-- REQUIRED ACTION --
Only one part of the listing is needed: the lines from the one with "This screenshot has height=600, width=800." through the last line, copied exactly and free of pictures.

-- RECORDED DATA --

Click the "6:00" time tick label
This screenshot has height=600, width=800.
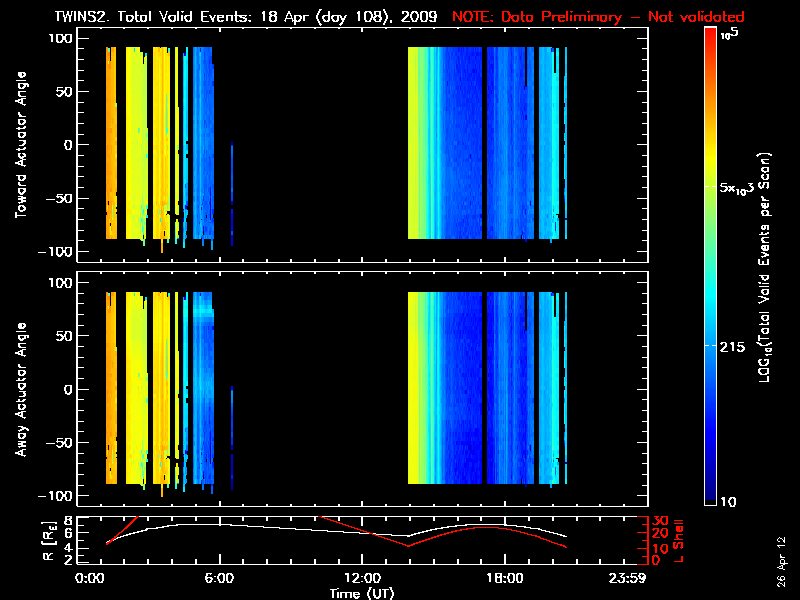coord(219,579)
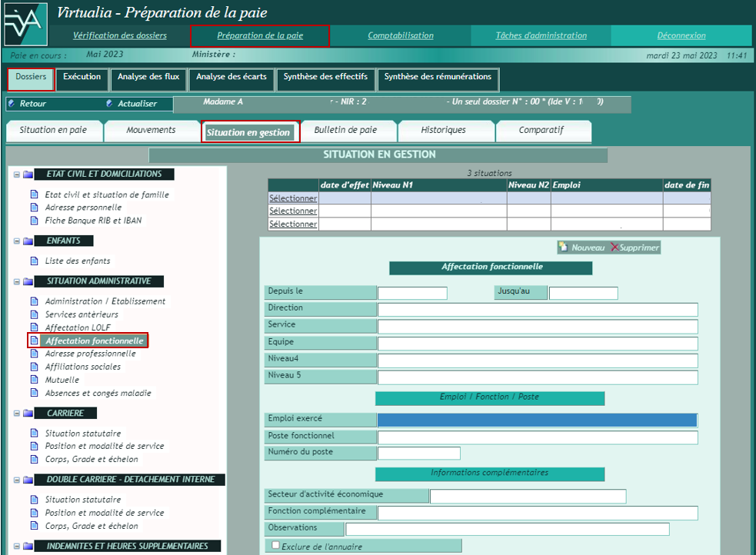Viewport: 756px width, 555px height.
Task: Switch to the Bulletin de paie tab
Action: pyautogui.click(x=345, y=131)
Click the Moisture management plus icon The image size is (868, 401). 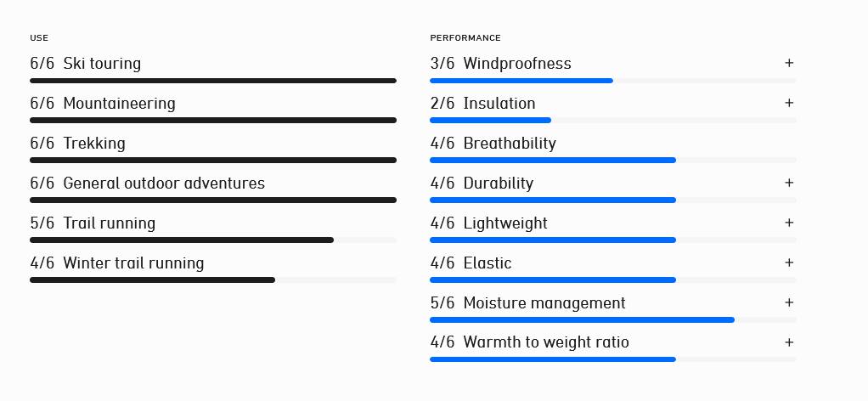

-- OUTPUT FOR THIS TASK --
This screenshot has height=600, width=800.
coord(219,579)
Viewport: 756px width, 555px height.
Task: Switch to the Bulletin de paie tab
Action: pyautogui.click(x=345, y=131)
Click the Moisture management plus icon The image size is (868, 401). 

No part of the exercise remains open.